Danielle, vorausgesetzt es war ihr richtiger Name, zog mich mit ins Haus. oder was auch immer.
Alex zog sie in seine Arme und küsste sie leidenschaftlich. Ich sah zur Seite. In der Ecke direkt neben der Haustür stand eine Schaufensterpuppe. Sie trug Rians roten Anzug.
Danielle und Alex zogen mich mit sich.
Wir gelangten in ein offenes Wohnzimmer, das mit der Küche verbunden war.

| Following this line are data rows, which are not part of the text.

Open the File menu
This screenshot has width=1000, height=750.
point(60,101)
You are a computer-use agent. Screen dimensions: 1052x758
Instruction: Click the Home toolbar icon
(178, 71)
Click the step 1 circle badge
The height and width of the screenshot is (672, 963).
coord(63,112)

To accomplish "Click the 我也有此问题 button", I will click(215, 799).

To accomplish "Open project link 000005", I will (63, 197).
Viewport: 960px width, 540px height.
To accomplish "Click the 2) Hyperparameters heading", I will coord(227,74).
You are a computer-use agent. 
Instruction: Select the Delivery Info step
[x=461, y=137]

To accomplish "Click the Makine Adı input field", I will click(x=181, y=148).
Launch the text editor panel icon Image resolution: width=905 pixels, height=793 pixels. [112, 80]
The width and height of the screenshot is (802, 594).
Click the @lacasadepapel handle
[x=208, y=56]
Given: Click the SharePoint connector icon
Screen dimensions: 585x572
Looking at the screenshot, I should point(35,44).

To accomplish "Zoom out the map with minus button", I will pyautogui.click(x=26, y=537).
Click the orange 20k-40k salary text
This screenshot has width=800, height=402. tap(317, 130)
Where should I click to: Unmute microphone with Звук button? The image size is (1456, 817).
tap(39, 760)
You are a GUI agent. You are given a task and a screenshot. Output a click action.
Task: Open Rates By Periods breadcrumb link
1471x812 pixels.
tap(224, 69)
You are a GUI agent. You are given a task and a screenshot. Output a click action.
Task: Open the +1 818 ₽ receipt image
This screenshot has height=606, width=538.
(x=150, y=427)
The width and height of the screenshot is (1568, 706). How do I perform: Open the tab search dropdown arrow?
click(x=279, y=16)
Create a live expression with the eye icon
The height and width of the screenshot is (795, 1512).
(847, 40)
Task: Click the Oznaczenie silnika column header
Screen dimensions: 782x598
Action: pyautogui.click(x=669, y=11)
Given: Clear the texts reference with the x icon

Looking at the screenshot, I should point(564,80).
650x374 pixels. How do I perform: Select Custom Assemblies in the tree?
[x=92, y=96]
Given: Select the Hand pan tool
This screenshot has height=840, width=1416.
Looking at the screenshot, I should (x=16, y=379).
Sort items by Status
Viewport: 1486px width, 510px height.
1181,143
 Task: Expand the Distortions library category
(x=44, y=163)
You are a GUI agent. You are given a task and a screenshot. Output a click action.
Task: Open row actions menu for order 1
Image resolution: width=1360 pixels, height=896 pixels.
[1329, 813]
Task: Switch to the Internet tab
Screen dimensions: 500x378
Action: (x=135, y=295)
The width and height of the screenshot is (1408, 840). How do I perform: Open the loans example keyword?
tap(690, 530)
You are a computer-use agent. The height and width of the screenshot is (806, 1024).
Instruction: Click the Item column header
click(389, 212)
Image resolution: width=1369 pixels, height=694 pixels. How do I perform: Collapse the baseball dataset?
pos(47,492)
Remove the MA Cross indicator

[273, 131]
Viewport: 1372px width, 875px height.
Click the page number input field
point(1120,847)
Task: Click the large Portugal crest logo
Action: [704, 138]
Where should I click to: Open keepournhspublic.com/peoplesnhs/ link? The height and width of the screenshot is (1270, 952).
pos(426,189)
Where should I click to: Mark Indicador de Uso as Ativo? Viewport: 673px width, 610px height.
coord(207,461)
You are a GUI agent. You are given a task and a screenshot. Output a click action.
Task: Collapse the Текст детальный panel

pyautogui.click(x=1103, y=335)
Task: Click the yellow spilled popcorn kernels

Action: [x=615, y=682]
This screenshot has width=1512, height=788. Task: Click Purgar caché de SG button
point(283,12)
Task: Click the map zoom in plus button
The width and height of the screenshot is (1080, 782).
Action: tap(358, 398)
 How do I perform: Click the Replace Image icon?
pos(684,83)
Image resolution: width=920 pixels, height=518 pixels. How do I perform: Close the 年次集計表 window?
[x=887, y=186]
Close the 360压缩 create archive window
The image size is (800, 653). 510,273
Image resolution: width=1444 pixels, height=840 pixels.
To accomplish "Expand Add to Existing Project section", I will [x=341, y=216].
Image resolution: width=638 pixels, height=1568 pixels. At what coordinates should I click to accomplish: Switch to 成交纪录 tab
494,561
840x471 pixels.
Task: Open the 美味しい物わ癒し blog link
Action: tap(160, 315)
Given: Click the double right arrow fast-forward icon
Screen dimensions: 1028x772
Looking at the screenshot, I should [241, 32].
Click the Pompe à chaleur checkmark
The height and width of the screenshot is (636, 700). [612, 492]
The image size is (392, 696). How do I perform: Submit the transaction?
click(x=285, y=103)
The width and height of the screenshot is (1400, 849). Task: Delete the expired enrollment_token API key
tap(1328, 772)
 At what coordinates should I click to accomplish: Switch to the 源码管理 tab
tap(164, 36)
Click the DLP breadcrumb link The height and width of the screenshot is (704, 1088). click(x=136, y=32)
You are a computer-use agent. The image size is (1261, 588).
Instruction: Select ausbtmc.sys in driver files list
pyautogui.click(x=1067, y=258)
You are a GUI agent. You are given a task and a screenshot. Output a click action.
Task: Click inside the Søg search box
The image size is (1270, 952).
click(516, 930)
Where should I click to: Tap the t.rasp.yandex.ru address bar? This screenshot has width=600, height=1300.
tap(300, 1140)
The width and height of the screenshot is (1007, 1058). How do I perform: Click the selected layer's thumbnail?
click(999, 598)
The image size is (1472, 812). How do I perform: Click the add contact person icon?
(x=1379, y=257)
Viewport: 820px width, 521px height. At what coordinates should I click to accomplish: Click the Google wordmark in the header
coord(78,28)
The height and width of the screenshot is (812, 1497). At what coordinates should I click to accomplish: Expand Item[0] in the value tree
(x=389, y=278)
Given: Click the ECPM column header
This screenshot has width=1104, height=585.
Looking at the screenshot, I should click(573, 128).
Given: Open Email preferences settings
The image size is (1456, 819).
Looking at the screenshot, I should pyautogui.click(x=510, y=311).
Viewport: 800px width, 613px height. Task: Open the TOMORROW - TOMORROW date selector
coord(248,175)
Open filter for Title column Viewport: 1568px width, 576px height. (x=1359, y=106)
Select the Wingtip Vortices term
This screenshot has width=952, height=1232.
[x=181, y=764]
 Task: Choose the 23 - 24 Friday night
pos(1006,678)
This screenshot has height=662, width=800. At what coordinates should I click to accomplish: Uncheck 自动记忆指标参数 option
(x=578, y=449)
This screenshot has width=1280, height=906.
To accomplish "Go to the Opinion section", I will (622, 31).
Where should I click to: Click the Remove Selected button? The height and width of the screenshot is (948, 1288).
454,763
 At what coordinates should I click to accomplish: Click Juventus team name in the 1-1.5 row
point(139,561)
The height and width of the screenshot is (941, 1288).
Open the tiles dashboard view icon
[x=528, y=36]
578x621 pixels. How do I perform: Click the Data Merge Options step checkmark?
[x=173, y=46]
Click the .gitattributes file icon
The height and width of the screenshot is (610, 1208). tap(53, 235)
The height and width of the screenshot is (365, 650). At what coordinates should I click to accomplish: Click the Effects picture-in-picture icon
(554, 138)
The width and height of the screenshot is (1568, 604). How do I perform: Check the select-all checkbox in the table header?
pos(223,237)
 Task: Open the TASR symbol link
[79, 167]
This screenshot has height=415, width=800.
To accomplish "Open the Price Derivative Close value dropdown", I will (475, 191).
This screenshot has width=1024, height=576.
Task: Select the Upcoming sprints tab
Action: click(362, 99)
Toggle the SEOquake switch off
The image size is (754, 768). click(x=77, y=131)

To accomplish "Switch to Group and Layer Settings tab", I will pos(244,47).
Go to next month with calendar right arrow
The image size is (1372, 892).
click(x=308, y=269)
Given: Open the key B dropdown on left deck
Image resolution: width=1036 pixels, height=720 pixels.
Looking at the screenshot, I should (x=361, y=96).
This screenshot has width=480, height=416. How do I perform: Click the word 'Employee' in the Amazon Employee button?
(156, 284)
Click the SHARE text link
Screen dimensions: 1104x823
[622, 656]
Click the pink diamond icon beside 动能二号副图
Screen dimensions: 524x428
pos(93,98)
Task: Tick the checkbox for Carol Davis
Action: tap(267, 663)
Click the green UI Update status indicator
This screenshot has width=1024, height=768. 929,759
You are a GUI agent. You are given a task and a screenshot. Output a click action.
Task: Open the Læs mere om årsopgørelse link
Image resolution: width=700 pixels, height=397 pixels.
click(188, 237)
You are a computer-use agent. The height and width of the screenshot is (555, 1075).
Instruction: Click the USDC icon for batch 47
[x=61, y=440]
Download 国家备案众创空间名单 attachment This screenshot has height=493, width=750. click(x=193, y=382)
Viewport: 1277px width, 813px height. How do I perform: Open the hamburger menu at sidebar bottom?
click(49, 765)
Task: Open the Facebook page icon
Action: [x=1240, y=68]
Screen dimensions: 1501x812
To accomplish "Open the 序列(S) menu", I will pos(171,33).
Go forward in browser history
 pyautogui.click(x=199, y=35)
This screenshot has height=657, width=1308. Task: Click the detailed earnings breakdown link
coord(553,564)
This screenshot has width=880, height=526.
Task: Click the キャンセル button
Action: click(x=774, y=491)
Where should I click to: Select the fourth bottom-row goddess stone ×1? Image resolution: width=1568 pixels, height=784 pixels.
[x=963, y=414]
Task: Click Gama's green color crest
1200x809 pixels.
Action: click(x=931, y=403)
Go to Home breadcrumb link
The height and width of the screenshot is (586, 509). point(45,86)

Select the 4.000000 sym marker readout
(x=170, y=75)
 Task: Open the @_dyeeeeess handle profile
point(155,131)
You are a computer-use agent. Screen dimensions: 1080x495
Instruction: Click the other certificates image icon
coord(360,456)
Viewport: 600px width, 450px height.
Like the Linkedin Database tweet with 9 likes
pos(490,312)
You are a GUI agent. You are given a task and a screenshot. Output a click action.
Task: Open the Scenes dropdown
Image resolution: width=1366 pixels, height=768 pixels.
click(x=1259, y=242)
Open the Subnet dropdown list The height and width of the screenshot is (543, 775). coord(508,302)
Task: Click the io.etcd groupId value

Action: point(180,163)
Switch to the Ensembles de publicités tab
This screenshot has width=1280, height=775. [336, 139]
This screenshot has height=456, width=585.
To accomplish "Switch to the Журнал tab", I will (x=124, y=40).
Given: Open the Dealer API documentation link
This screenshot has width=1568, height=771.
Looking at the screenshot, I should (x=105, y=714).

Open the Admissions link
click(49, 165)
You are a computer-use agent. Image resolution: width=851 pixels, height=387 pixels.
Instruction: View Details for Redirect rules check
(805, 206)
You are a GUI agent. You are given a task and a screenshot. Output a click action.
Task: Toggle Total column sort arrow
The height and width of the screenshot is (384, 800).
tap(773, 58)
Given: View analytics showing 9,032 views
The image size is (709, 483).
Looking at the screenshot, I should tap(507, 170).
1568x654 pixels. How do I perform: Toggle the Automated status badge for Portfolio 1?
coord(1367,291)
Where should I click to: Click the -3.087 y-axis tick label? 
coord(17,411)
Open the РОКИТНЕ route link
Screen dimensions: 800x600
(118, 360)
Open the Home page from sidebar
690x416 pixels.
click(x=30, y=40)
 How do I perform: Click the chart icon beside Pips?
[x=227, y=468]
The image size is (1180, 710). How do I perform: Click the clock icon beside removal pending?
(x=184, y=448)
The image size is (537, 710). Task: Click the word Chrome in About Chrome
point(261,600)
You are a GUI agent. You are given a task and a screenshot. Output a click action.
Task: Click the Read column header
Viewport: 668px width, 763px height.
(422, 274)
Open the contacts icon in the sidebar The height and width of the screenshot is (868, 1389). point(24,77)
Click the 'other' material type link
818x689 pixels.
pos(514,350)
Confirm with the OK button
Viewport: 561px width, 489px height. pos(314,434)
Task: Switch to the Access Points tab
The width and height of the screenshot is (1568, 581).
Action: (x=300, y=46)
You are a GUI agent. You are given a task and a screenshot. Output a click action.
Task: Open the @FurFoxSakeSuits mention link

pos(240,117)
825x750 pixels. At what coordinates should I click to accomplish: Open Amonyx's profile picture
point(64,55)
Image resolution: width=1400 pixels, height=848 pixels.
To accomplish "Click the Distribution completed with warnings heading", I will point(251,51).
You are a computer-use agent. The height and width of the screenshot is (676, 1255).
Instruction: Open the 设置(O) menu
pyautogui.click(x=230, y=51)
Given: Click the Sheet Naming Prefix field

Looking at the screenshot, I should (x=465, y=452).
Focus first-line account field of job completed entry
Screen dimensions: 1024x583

Nina, Ginny und Angel saßen in Pyjamas vor einem Fernseher. Alle waren voller Federn. Cam lag auf der Couch und hatte die Fernbedienung.
Als Nina mich bemerkte, sprang sie auf, raste auf mich zu und umarmte mich sehr fest.
"Dir gehts gut?" fragte sie glücklich und sah zu mir auf.
Ich zwang mich zum Lächeln.
Ninas Lächeln verschwand. "Was ist passiert? Warum ist Rian nicht bei dir?"
Danielle führte mich zu einem Stuhl. Nina folgte mir. Cameron schaltete den Fernseher ab und setzte sich neugierig auf.
"Rian und ich sind mit Damien mitgegangen. Eigentlich wollte er uns glaub ich nur was zeigen. Er brachte uns zu sich nach Hause, zu seiner Familie. Rian und ich sind abgehauen, weil Damiens Oma nicht damit zurecht kam, ein Mischlingskind in der Familie zu haben. Und dann...sie haben uns wiedergefunden und Damien übte Druck auf Rian aus. Er hat behauptet, Isabella hätte euch alle verhaften lassen. Rian wollte euch retten. Und dann...ich habe sie aufgehalten, bevor sie den Palast gestürmt hat...Jemand hat mich bewusstlos geschlagen, mit irgendeinem Gegenstand. Als ich aufgewacht bin, war ich wieder bei Damiens Oma zuhause, die sich besoffen hat. Heute hat sie mich hergebracht."
"Und Rian?" fragte Nina besorgt.
"Ich habe ihre Gefühle spüren können. Sie hatte Angst. Und Schmerzen. Und danach...war da nichts mehr. Ich habe sie im Traum gesehen. Ihre Haare waren geschnitten. Schlampig. Sie sah...misshandelt aus. Blaue Flecke...sie war voller Blut und sie wollte nicht, das ich sie suche. Sie hat die ganze Zeit gebrannt. Und dann hat sie sich in Asche aufgelöst."